# [Random Forest for Time Series Forecasting](https://machinelearningmastery.com/random-forest-for-time-series-forecasting/)

Random Forest can also be used for time series forecasting, although it requires that the time series dataset be transformed into a supervised learning problem first.

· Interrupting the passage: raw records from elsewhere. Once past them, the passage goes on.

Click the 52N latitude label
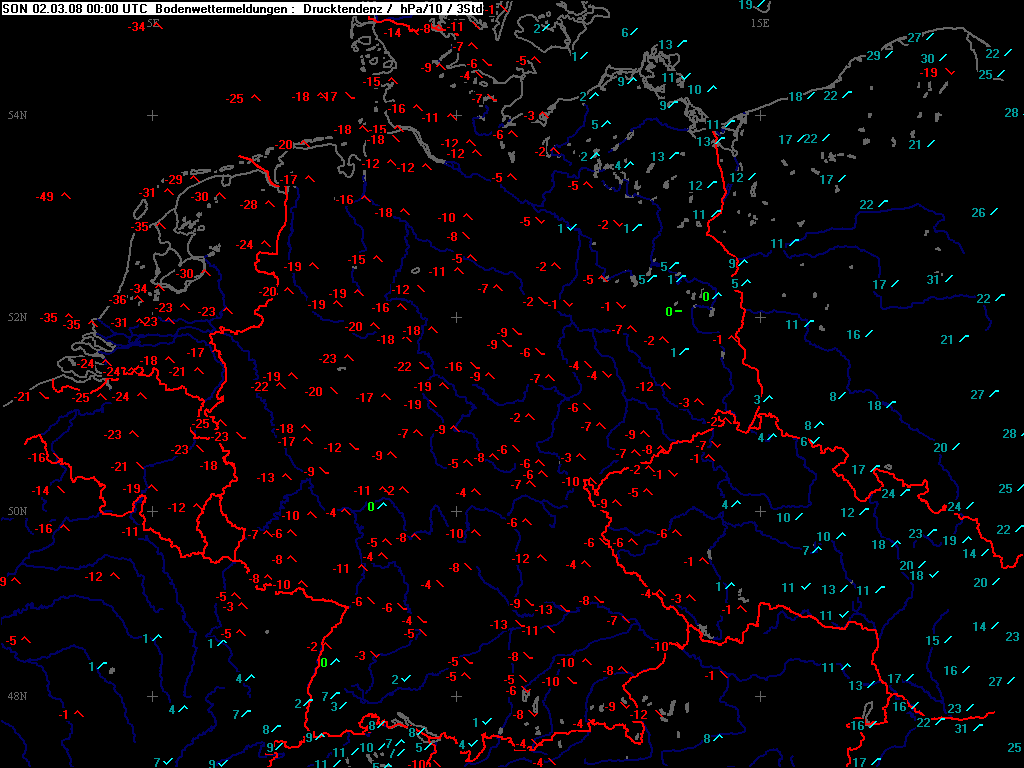The width and height of the screenshot is (1024, 768). pos(17,317)
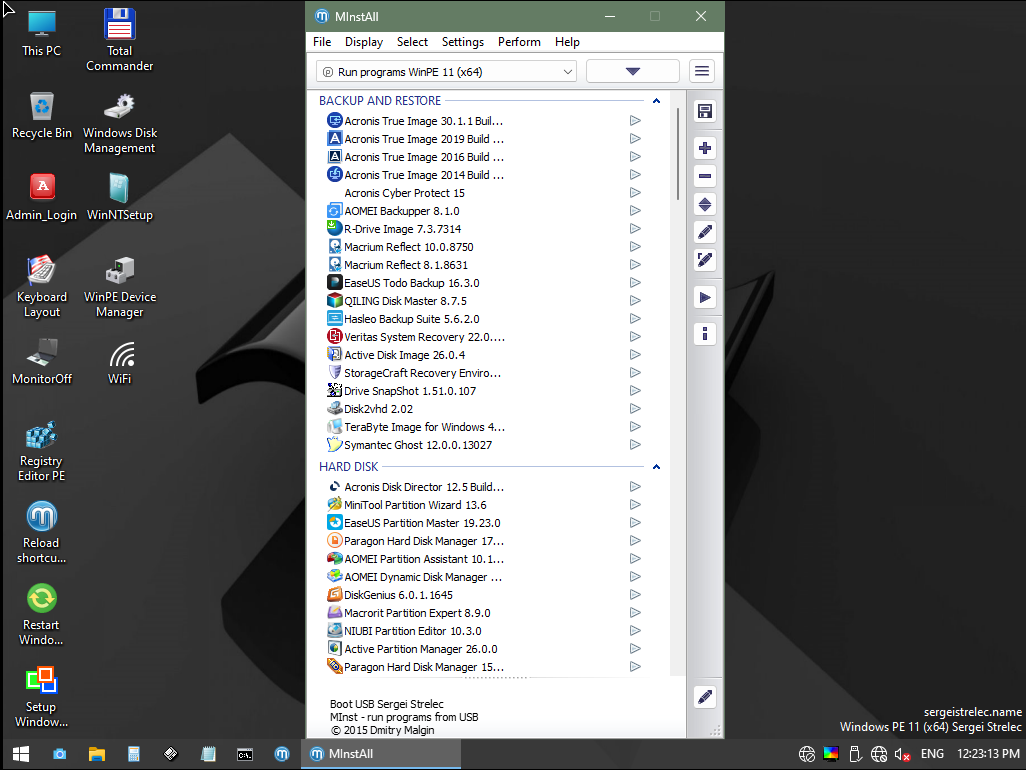
Task: Click the play (run) sidebar icon
Action: (x=705, y=297)
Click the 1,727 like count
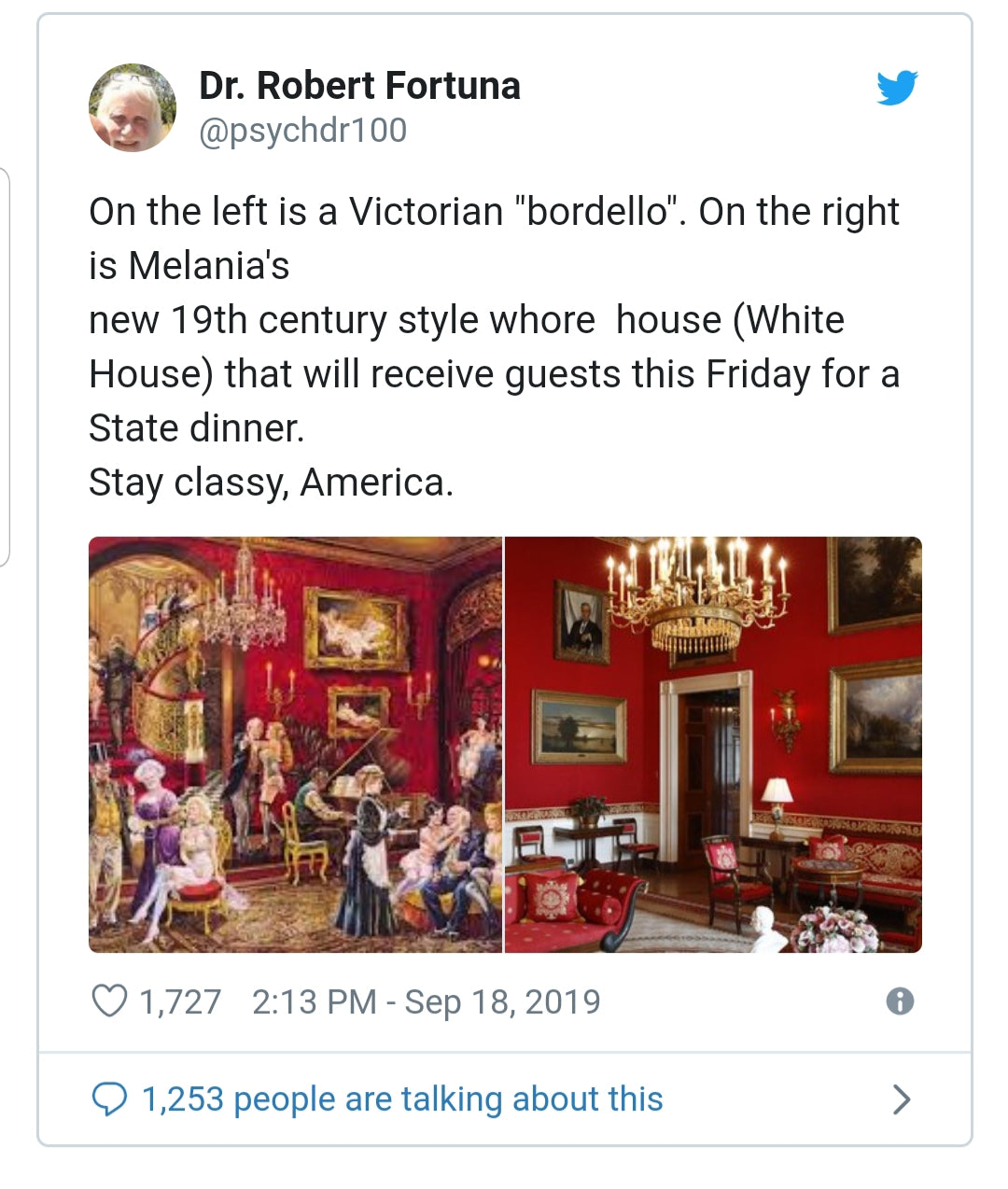Screen dimensions: 1008x1189 [x=179, y=1001]
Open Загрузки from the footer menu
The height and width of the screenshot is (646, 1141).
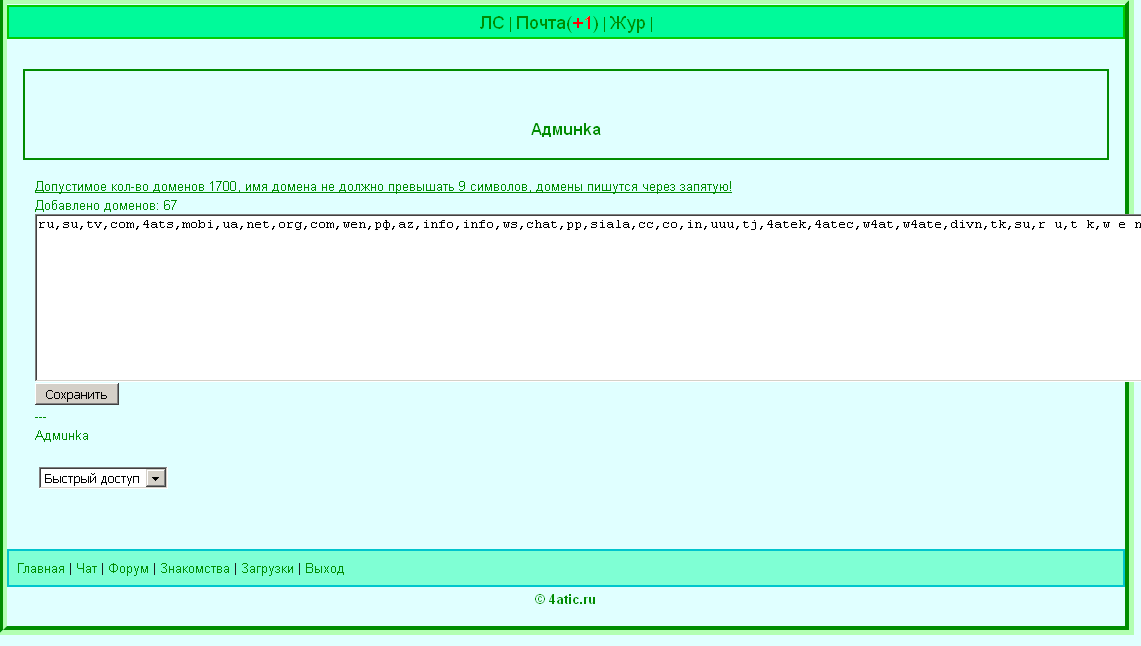[x=267, y=569]
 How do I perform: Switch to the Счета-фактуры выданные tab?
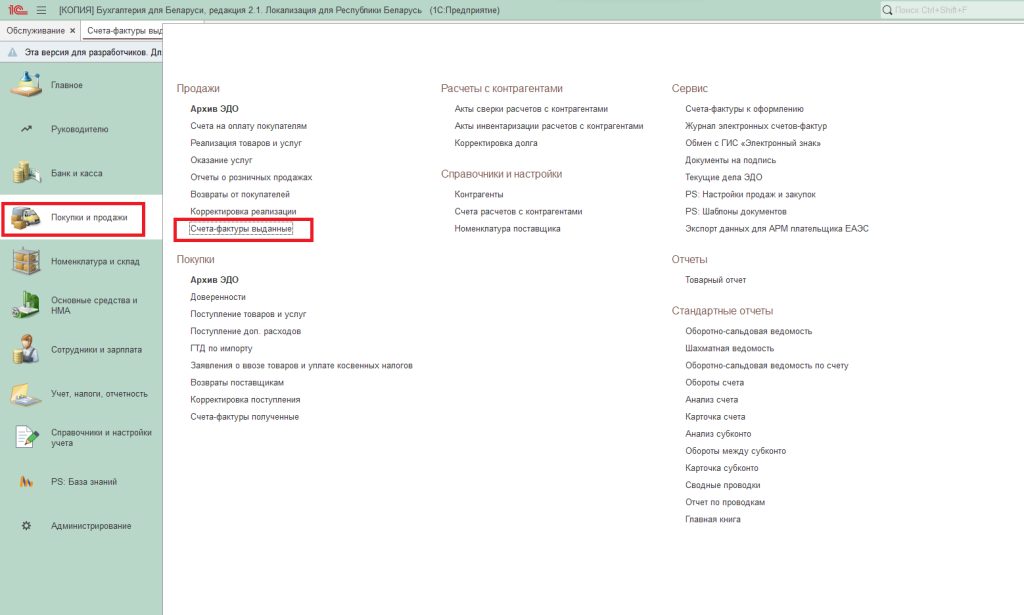click(123, 31)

It also requires the use of a specialized technique for evaluating the model called [walk-forward validation](https://en.wikipedia.org/wiki/Walk_forward_optimization), as evaluating the model using k-fold cross validation would result in optimistically biased results.


In [1]:
import os
import pandas as pd
import numpy as np
from sklearn.ensemble import RandomForestRegressor

In [2]:
# get data
TEST_CSV = 'test.csv'  # no data snooping!
TRAIN_CSV = 'train.csv'
train_df = pd.read_csv(TRAIN_CSV)
train_df

Unnamed: 0,row_id,date,country,store,product,num_sold
0,0,2017-01-01,Belgium,KaggleMart,Kaggle Advanced Techniques,663
1,1,2017-01-01,Belgium,KaggleMart,Kaggle Getting Started,615
2,2,2017-01-01,Belgium,KaggleMart,Kaggle Recipe Book,480
3,3,2017-01-01,Belgium,KaggleMart,Kaggle for Kids: One Smart Goose,710
4,4,2017-01-01,Belgium,KaggleRama,Kaggle Advanced Techniques,240
...,...,...,...,...,...,...
70123,70123,2020-12-31,Spain,KaggleMart,Kaggle for Kids: One Smart Goose,614
70124,70124,2020-12-31,Spain,KaggleRama,Kaggle Advanced Techniques,215
70125,70125,2020-12-31,Spain,KaggleRama,Kaggle Getting Started,158
70126,70126,2020-12-31,Spain,KaggleRama,Kaggle Recipe Book,135


## [Convert Time Series Data to Supervised Representation](https://machinelearningmastery.com/convert-time-series-supervised-learning-problem-python/)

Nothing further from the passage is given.